Aucune charge retenue contre le courtier gardé à vue

le 13 mars 2008 à 10h08 , mis à jour le 13 mars 2008 à 11h41

Ce salarié d'une filiale de la Société Générale était entendu dans le cadre de l'affaire des falsifications reprochées au trader Jérôme Kerviel.

Société généraleImage d'archives.

Le salarié  d'une filiale de la Société Générale qui était en relation avec Jérôme Kerviel est ressorti libre mercredi soir de la Brigade financière, après une journée de garde à vue, sans qu'aucune charge ne soit retenue contre lui. L'homme, qui travaille pour SG Securities, une filiale spécialisée dans l'achat et la vente d'actions pour le compte de clients de la banque,  avait été interpellé à l'issue d'une perquisition mercredi matin dans les salles de marché du département actions au siège de Société Générale, à la Défense.

Selon la banque, cette perquisition s'était concentrée sur le "poste de travail" de l'employé.
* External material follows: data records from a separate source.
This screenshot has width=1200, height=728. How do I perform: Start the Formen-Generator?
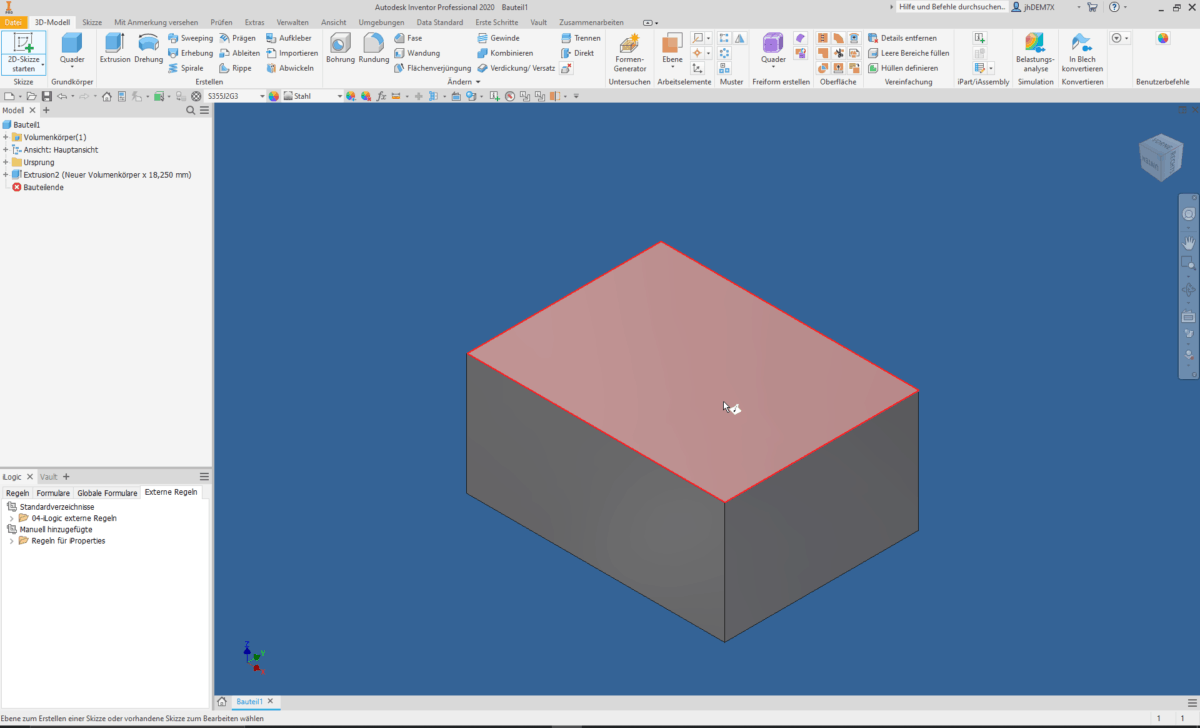click(628, 50)
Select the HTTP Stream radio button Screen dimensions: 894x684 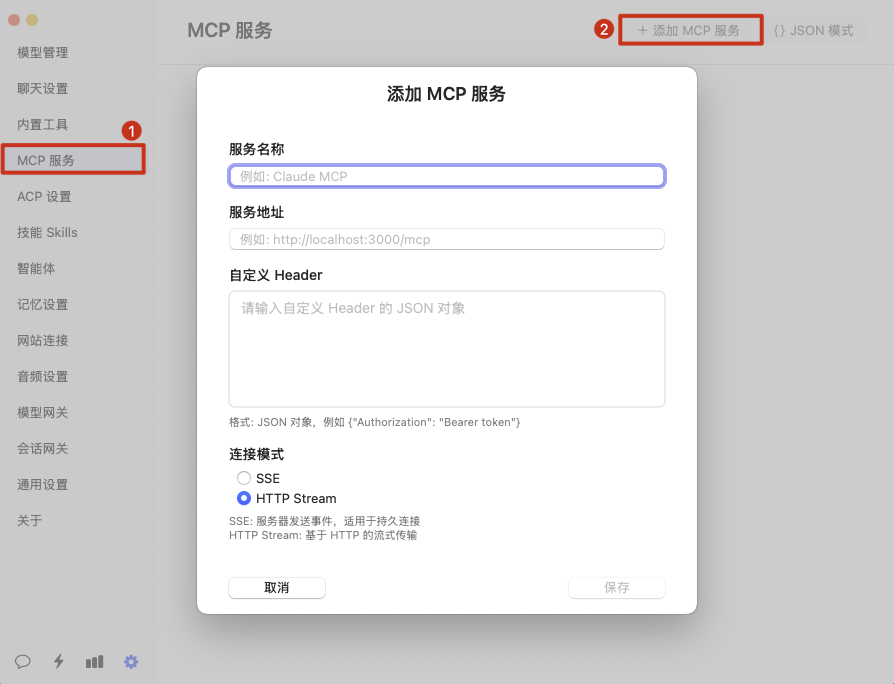coord(243,498)
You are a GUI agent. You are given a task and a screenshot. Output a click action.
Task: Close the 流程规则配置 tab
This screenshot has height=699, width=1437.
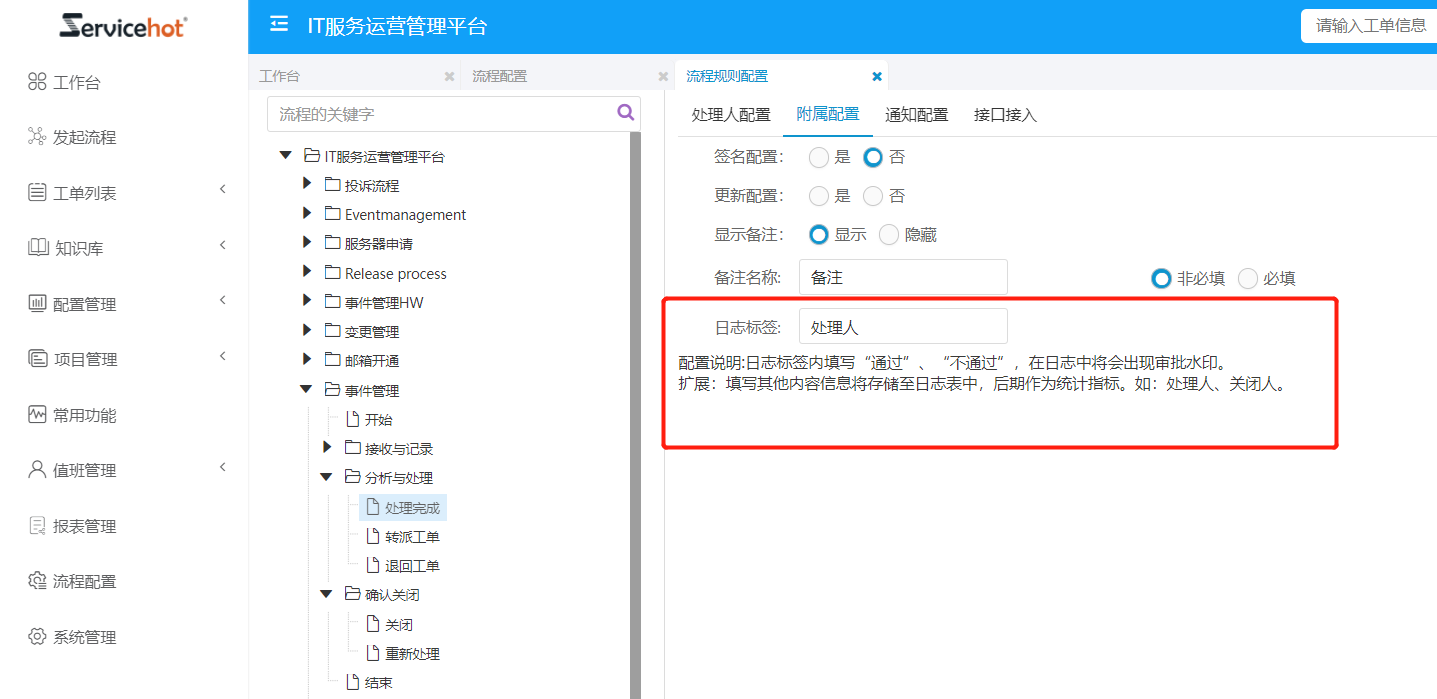877,76
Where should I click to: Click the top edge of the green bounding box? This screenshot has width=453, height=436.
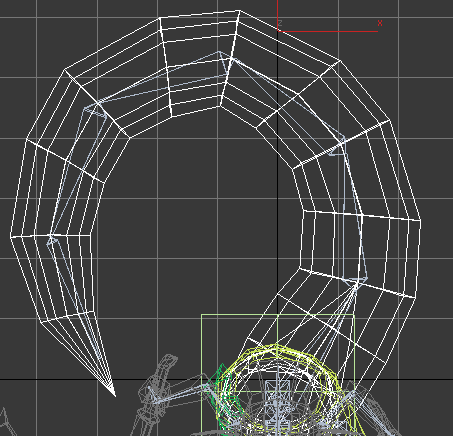click(277, 314)
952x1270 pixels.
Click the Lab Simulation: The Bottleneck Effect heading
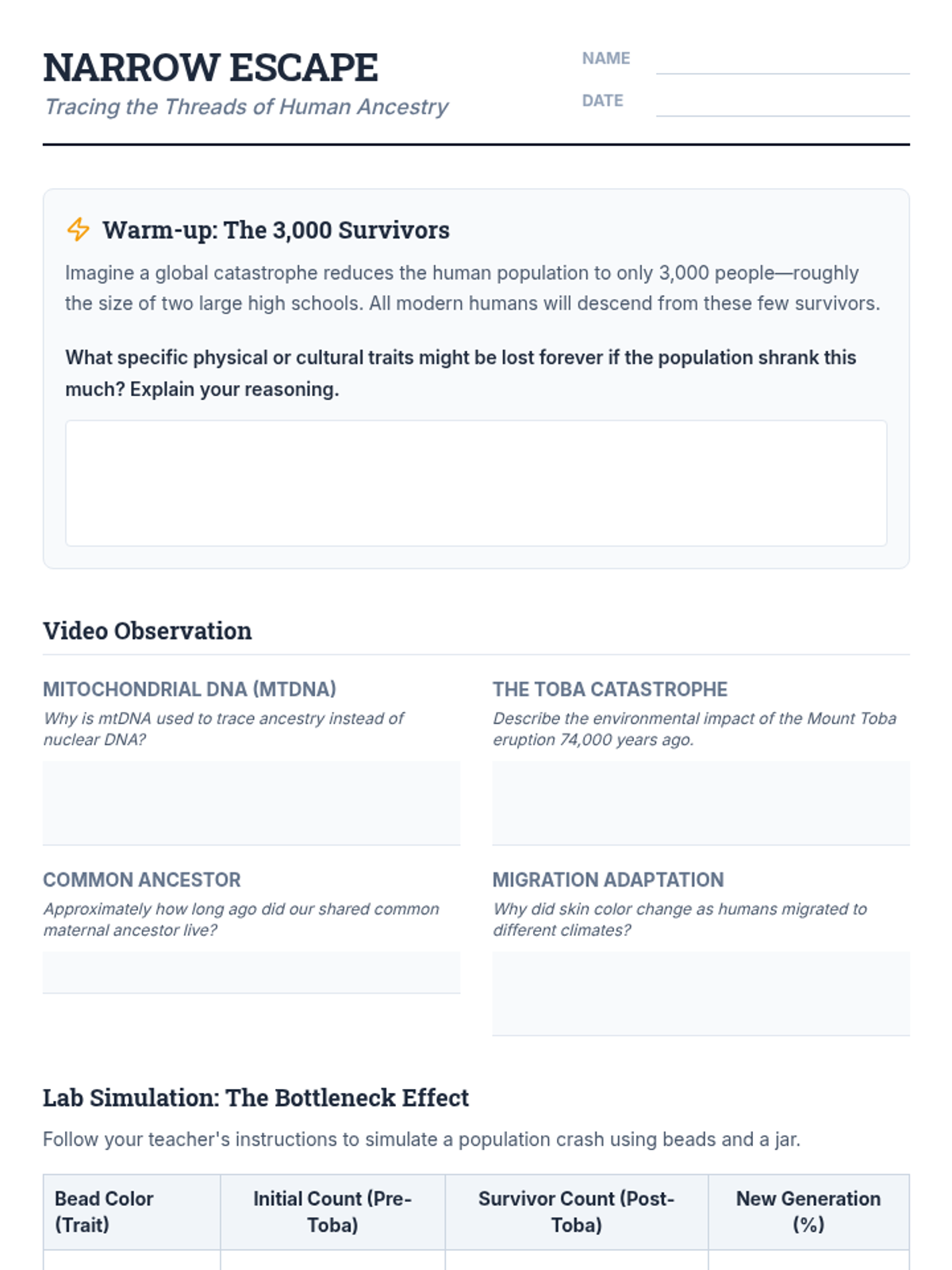coord(255,1098)
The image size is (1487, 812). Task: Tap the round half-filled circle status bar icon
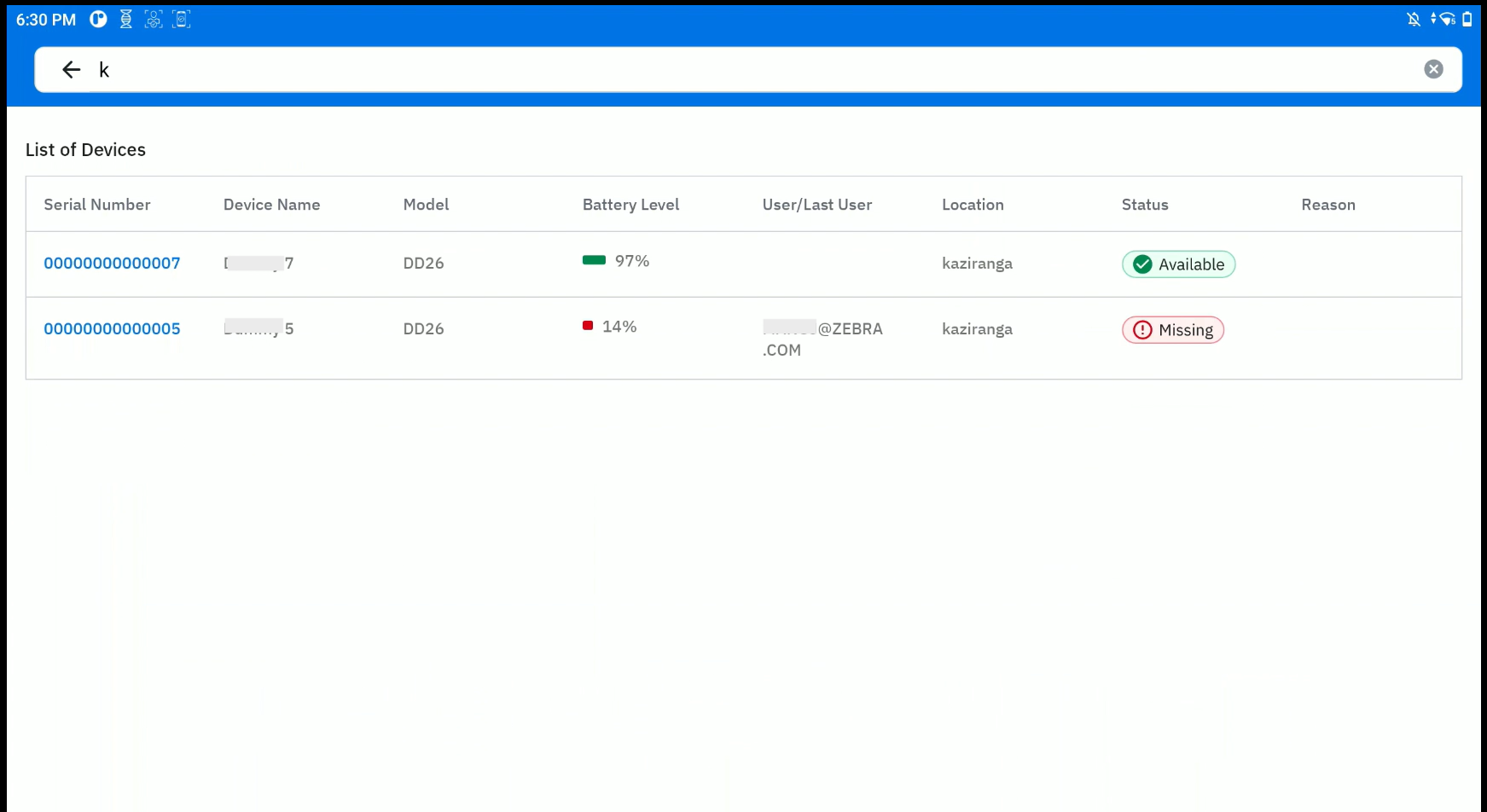(x=99, y=20)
La brigade financière cherchait à vérifier si le courtier avait pu apporter son concours à Jérôme Kerviel, qui a pris des positions non autorisées sur le marché atteignant jusqu'à 50 milliards d'euros.

Le parquet s'opposera à la remise en liberté de Kerviel

Les enquêteurs, qui ont épluché les relevés du téléphone portable personnel de Jérôme Kerviel, avaient relevé de nombreux échanges entre les deux hommes. Mais le cabinet du procureur de Paris s'était montré très prudent sur les éventuelles conséquences judiciaires de cette arrestation. "Il ne s'agit pas d'un rebondissement, les enquêteurs ferment simplement une porte", avait-t-on expliqué. A ce stade, aucune complicité dont aurait pu bénéficier Jérôme Kerviel n'a été  mise au jour dans cette enquête.

En revanche, Jérôme Kerviel restera lui en prison. Le parquet a annoncé qu'il continuerait de s'opposer aux demandes de remise en liberté formulées par ses défenseurs. Le procureur général évoque toujours les "nécessités de l'enquête", les risques de fuite à l'étranger de Jérôme Kerviel et deconcertation frauduleuse avec d'éventuels complices ou témoins. La chambre de l'instruction de la cour d'appel de Paris doit examiner la demande de remise en liberté vendredi et statuer.